Ленинградцы вообще едят мало. Почти в любом доме там, по части съестных припасов, туго. Ну, минимум какой-то имеется. Но не избыток. Так, чтобы пожевать, что подвернётся, почти на ходу, чтобы наскоро перекусить. Вот чай или кофе — это всегда найдётся. А куска хлеба можно и не найти. И, тем не менее, люди что-нибудь да едят.
Костя же не ел ничего. К еде выказывал он полнейшее равнодушие. Еда в его логове и не подразумевалась даже. Сколько помню его, никогда не выражал он желания позавтракать, пообедать или поужинать. Он обходился без пищи. Сигареты — были, и дым табачный вечно переполнял его комнату, и когда приходили гости, а они приходили всегда, то клубящиеся космы дыма превращались в облака, весьма плотные, в свою очередь постепенно превращающиеся в непроницаемую для взглядов смутную пелену. Чай, кажется, заваривали и пили, изредка. Но вот принесённые гостями напитки — водку, вино, пиво — да, это Костя употреблял, с превеликой охотой. Может быть, этого ему вполне хватало для насыщения? Сомневаюсь.
Несколько раз, не выдержав, принимался я готовить еду. Хорошо помню, как сварил я на кухне здоровенную кастрюлю кулеша, накидав туда всякой всячины, по принципу: в желудке всё перемешается, и получилось ведь вкусно, — и торжественно внёс эту кастрюлищу в Костину комнату, и поставил на стол, а потом нашлись и тарелки, и ложки, и варево моё так вкусно пахло, что удержаться от того, чтобы его не отведать, было уже невозможно, — и первую тарелку, полную до краёв, поставил я перед Костей.
Вот тогда он нахваливал и ел, уже помногу, впрок. Но, будучи компанейским человеком, не забывал угощать и всех без исключения приходящих к нему приятелей. Те тоже ели с удовольствием. Никто не отказывался. На поверку все питерцы были голодными. Ни кофе, ни чай, ни курево заменить нормальной еды не могли. Слух о подкормке богемного населения Северной Пальмиры в доме у Кузьминского мгновенно разнёсся по всему городу.

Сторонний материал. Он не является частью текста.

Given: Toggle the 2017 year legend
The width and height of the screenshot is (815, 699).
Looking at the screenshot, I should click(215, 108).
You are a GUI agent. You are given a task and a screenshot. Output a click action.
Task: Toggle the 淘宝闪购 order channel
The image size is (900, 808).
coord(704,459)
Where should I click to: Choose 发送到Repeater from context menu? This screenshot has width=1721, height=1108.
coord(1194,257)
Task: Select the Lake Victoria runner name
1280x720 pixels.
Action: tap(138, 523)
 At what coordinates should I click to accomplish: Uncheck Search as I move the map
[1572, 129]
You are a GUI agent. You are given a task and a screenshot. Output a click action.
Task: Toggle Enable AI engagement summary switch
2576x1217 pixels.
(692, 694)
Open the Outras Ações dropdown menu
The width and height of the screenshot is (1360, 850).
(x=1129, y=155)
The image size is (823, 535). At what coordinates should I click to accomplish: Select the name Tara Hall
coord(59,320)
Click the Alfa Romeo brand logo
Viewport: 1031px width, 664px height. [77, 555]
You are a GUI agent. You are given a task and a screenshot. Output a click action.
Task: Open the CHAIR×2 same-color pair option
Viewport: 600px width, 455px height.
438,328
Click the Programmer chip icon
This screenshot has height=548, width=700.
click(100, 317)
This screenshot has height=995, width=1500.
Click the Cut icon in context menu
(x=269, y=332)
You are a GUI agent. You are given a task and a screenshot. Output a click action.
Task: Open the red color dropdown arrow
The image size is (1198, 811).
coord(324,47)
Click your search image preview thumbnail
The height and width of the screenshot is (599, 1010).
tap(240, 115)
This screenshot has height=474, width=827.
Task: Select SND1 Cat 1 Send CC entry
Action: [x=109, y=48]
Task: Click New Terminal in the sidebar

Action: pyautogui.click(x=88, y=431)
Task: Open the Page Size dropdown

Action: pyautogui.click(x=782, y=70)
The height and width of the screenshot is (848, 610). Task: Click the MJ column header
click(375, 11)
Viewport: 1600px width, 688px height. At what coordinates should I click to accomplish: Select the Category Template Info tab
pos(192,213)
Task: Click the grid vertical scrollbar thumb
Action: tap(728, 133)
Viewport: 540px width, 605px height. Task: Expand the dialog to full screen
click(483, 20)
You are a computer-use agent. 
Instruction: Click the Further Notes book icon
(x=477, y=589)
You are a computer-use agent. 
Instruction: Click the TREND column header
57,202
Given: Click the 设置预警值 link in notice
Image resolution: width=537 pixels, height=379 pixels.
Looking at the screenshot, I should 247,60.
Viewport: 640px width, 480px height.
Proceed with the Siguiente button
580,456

Желающие покушать по-человечески рвались сюда с боем. Некоторые приходили по нахалке, без всякого звонка. Но таких было меньшинство. Петербуржцы, люди воспитанные, прежде всего звонили, выясняли, кормят ли здесь обедами, и только потом уже, получив разрешение, появлялись у Кости, вскоре после звонка, и тарелки с едой опустошали мгновенно. Молва о моих кулинарных талантах облетела всю богему и упрочилась в ней. Долго потом вспоминали некоторые могикане мою роскошную кормёжку, состряпанную из чего Бог послал, в Костиной комнате, жарким питерским летом семьдесят второго.
Жена его, Эмма, которую все звали Мышкой, души в нём не чаяла. Миниатюрная, лёгонькая, верная, самоотверженная, на Костю она буквально дышала. Он был для неё — всем. Эмма всё покорно терпела, со всем примирялась, со всем соглашалась, если это было приемлемо Костей, если это его устраивало, если было ему нужно. Влюблённо поглядывала на него, когда поэт был в ударе и потрясал своими рассказами восторженных слушателей. Всех гостей его — привечала. Все его состояния принимала, как должное. Включая и выпивонные, и похмельные. Ну и творческие, само собой. Была она и супругой, и нянькой, и другом, и мамочкой. Была она — всем на свете. Но ещё и самою собой. Обаятельная, воспитанная, симпатичная — птичка ли? дама ли? — была она — скромность и преданность — удивительно хороша. Главным в жизни её был Костя. Всё прощала она ему. Всё ценила она в нём — и ум, и талант. Всё готова сделать была для поэта, любимого мужа, только жил бы он рядом с нею, да слова говорил ей хорошие, да гостей своих очаровывал, да писал бы свои стихи.
Как-то решили мы втроём погулять по набережной, подышать вечерком более прохладным воздухом.
Прогулка — дело нехитрое.
Но Косте захотелось это как-то театрально обставить.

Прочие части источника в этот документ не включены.